I have tried AM-GM and Cauchy-Schwarz inequality but I can't work it out.
Anyway, I have solved it in a more geometric way. Here's my answer.
Firstly we can do some identical transformation.
$$f(x)=\dfrac{\sqrt{2}}{2}(\sqrt{(\cos x+1)^2+(\sin x)^2+4}+\sqrt{(\cos x)^2+(\sin x+2)^2+9})$$
So that it makes sense in geometry.
$P(\cos x,\sin x)$ is on the circle $x^2+y^2=1$, and the value of $f(x)$ equals to sum of the distance from $A(0,-2)$ to $P$ and from $B(-1,0)$ to $P$.
In other words:
$$f(x)=\dfrac{\sqrt{2}}{2}(\sqrt{|PB|^2+4}+\sqrt{|PA|^2+9}).$$
And here we can use Minkowski inequality.
$$f(x)\geq \dfrac{\sqrt{2}}{2} \sqrt{(|PA|+|PB|)^2+25}$$
When $P$,$A$,$B$ is collinear, $RHS$ gets the minimum. Meanwhile, $LHS = RHS$.
Therefore, $f(x)_{min}=\sqrt{15}$.
Best Answer
Here's a rough idea for a solution (since there are some details I skim over). I'm pretty sure the algebra can be simplified using some AM-GM variation, but I couldn't make it work.
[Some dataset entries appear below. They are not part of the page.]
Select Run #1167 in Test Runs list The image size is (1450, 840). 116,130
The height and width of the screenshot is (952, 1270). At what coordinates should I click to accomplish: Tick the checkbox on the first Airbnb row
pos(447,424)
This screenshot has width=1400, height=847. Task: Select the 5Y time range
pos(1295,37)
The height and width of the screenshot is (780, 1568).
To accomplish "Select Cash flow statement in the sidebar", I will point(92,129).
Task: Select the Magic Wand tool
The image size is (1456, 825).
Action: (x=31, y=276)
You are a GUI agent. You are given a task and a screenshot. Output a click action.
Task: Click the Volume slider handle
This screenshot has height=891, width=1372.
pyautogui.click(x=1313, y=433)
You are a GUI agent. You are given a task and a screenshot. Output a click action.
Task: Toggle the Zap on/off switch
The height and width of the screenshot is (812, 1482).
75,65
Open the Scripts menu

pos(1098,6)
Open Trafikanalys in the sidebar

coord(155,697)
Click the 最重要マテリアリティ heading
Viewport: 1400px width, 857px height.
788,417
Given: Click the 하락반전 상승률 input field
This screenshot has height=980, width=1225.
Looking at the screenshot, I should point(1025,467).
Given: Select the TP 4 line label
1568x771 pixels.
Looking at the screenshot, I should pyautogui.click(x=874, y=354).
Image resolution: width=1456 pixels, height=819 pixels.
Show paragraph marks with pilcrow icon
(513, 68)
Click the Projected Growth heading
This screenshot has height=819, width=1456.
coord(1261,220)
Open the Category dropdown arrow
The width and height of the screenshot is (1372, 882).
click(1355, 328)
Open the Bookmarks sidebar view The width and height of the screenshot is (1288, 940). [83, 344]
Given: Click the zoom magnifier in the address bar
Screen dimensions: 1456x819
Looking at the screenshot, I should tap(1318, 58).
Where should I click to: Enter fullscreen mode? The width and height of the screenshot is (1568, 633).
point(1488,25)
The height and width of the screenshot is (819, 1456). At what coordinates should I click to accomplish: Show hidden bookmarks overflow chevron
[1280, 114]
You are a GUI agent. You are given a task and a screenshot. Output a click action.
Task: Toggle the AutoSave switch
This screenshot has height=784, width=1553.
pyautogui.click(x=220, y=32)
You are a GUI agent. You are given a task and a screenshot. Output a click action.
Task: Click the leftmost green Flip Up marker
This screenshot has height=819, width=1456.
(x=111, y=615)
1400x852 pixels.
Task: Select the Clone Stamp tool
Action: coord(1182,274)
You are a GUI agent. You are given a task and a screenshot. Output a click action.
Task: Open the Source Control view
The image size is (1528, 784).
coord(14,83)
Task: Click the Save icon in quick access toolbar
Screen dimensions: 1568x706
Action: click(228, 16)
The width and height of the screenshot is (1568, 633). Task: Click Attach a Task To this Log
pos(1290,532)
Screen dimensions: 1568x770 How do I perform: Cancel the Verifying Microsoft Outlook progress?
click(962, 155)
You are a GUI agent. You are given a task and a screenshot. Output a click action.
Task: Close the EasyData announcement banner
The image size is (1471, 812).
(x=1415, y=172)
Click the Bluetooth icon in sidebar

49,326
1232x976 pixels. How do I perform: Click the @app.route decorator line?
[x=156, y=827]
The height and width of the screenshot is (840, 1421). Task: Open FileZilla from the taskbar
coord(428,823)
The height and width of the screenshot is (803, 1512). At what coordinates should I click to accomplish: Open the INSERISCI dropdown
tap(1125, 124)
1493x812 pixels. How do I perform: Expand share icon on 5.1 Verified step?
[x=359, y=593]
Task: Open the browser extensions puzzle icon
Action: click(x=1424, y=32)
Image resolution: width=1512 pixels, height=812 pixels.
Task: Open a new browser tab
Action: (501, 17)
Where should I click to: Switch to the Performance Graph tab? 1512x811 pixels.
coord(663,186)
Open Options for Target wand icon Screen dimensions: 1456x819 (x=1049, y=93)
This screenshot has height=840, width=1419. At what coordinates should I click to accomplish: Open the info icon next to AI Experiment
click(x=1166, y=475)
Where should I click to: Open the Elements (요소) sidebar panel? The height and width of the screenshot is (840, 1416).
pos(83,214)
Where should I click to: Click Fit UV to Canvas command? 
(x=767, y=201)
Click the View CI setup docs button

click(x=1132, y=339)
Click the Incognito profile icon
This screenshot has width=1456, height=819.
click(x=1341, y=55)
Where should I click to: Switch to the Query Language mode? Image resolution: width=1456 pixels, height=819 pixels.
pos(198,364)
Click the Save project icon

Although I'm hopeful that someone else can give a more optimal solution.
Note that for all $t \in \mathbb{R}$ \begin{align*} &0 \le(t+2)^2(5t^2+6) =5 t^4 + 20 t^3 + 26 t^2 + 24 t + 24\\ \color{darkblue}{\implies}& 14 t^4 + 8 t^3 + 42 t^2 + 16 t + 28 \ge 9t^4 - 12 t^3 + 16 t^2 - 8 t + 4\\ \color{darkblue}{\implies}&\left(2t^2 +4\right)\left( 4t +7t^2+7\right)\ge (3 t^2 + 2 - 2 t)^2\\ \color{darkblue}{\implies}&2\sqrt{2t^2 +4}\sqrt{4t+7t^2+7} \ge 2\left(3t^2 +2-2t \right)\\ \color{darkblue}{\implies}&2t^2 +4 +2\sqrt{2t^2 +4}\sqrt{4t+7t^2+7} + 4t+7t^2 +7 \ge 15\left(t^2+1\right)\\ \color{darkblue}{\implies}&\left(\sqrt{2t^2 +4} + \sqrt{4t+7t^2+7}\right)^2 \ge\left( \sqrt{15}\sqrt{t^2+1}\right)^2\\ \color{darkblue}{\implies}&\frac{\sqrt{2t^2+4}}{\sqrt{t^2+1}} + \frac{\sqrt{4t+7t^2+7}}{\sqrt{t^2+1}}\ge \sqrt{15}\\ \color{darkblue}{\implies}&\sqrt{\frac{1-t^{2}}{1+t^{2}}+3}\ +\ \sqrt{2\frac{2t}{1+t^{2}}+7} \ge \sqrt{15} \end{align*}
Lastly, notice that under the half-angle substitution the problem becomes showing that $$ \min\left\{\sqrt{\frac{1-t^{2}}{1+t^{2}}+3}\ +\ \sqrt{2\frac{2t}{1+t^{2}}+7}\right\} = \sqrt{15} $$ where $t = \tan(x/2)$. Since $\sqrt{\frac{1-t^{2}}{1+t^{2}}+3}\ +\ \sqrt{\frac{4t}{1+t^{2}}+7}\Bigg\vert_{t=-2} = \sqrt{15}$ we are done.